Acceptance and commitment therapy for breast cancer survivors with fear of cancer recurrence: A 3-arm pilot randomized controlled trial.

Johns, Shelley A;Stutz, Patrick V;Talib, Tasneem L;Cohee, Andrea A;Beck-Coon, Kathleen A;Brown, Linda F;Wilhelm, Laura R;Monahan, Patrick O;LaPradd, Michelle L;Champion, Victoria L;Miller, Kathy D;Giesler, R Brian;
cancer 2019
415
johns2019acceptancecancer

Abstract

Fear of cancer recurrence (FCR) has a profound negative impact on quality of life (QOL) for many cancer survivors. Breast cancer survivors (BCS) are particularly vulnerable, with up to 70% reporting clinically significant FCR. To the authors' knowledge, evidence-based interventions for managing FCR are limited. Acceptance and commitment therapy (ACT) promotes psychological flexibility in managing life's stressors.

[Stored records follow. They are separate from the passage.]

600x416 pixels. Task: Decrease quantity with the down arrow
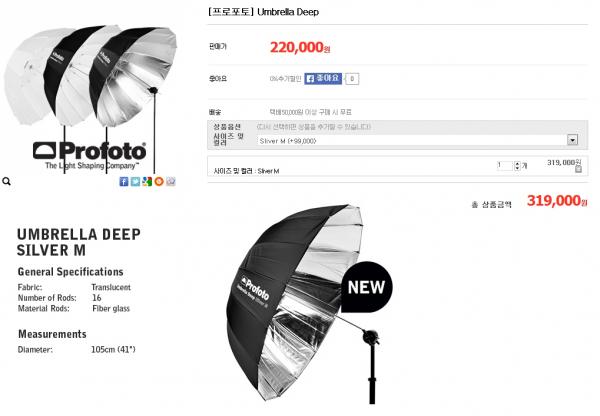tap(517, 168)
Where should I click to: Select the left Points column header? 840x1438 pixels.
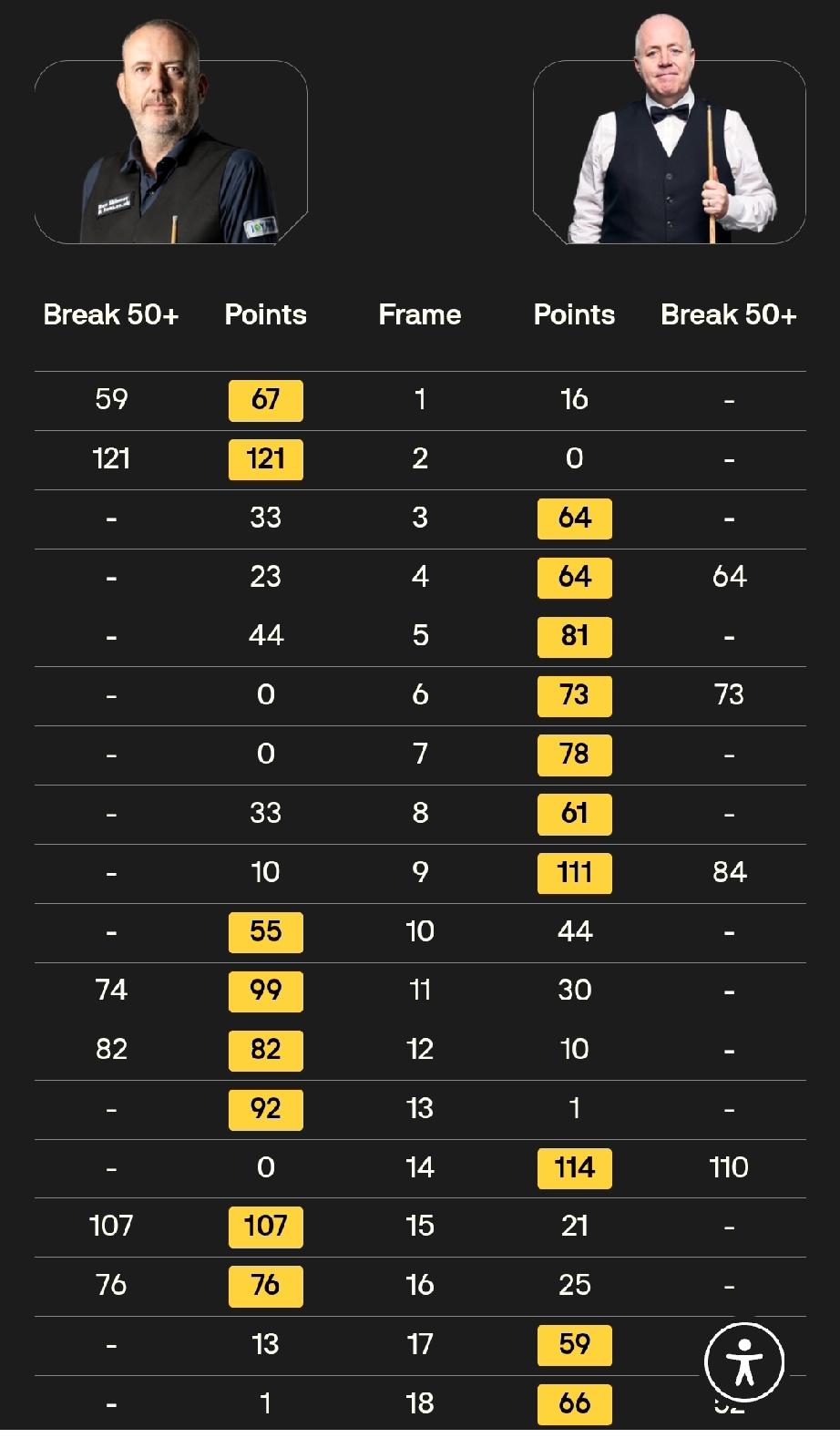(x=265, y=315)
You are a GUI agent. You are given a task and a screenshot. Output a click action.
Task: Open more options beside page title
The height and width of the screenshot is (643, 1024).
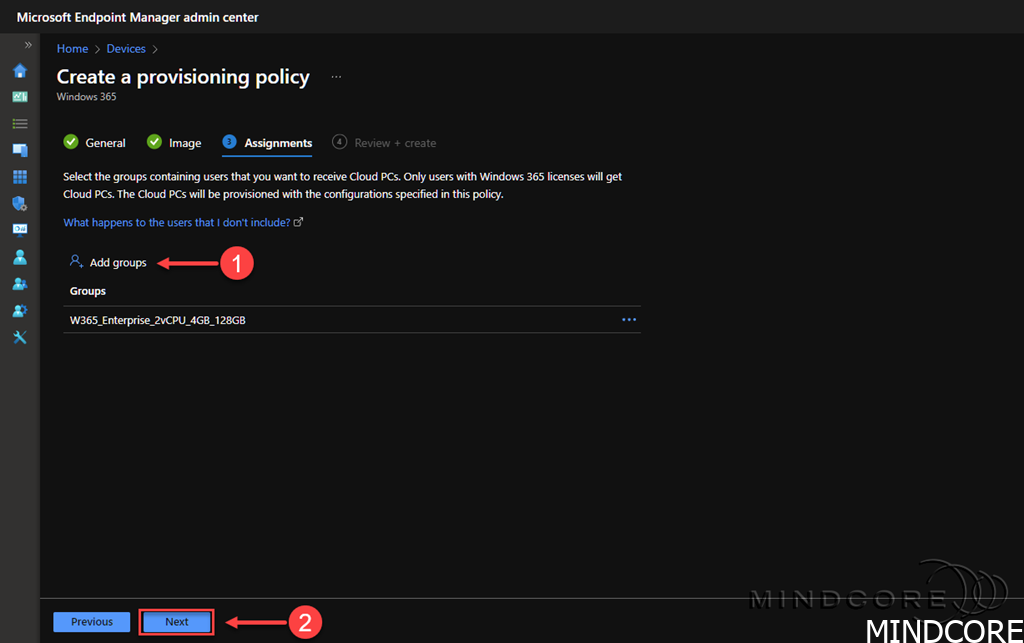click(336, 77)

The current study examined the feasibility and preliminary efficacy of group-based ACT for FCR in BCS.Post-treatment BCS (91 patients with stage I-III disease) with clinical FCR randomly were assigned to ACT (6 weekly 2-hour group sessions), survivorship education (SE; 6 weekly 2-hour group sessions), or enhanced usual care (EUC; one 30-minute group coaching session with survivorship readings). FCR severity (primary outcome) and avoidant coping, anxiety, post-traumatic stress, depression, QOL, and other FCR-related variables (secondary outcomes) were assessed at baseline (T1), after the intervention (T2), 1 month after the intervention (T3), and 6 months after the intervention (T4) using intent-to-treat analysis.Satisfactory recruitment (43.8%) and retention (94.5%) rates demonstrated feasibility. Although each arm demonstrated within-group reductions in FCR severity over time, only ACT produced significant reductions at each time point compared with baseline, with between-group differences at T4 substantially favoring ACT over SE (Cohen d for effect sizes, 0.80; P < .001) and EUC (Cohen d, 0.61; P < .01). For 10 of 12 secondary outcomes, only ACT produced significant within-group reductions across all time points. By T4, significant moderate to large between-group comparisons favored ACT over SE and EUC with regard to avoidant coping, anxiety, depression, QOL, and FCR-related psychological distress.Group-based ACT is a feasible and promising treatment for FCR and associated outcomes in BCS that warrants testing in larger, fully powered trials.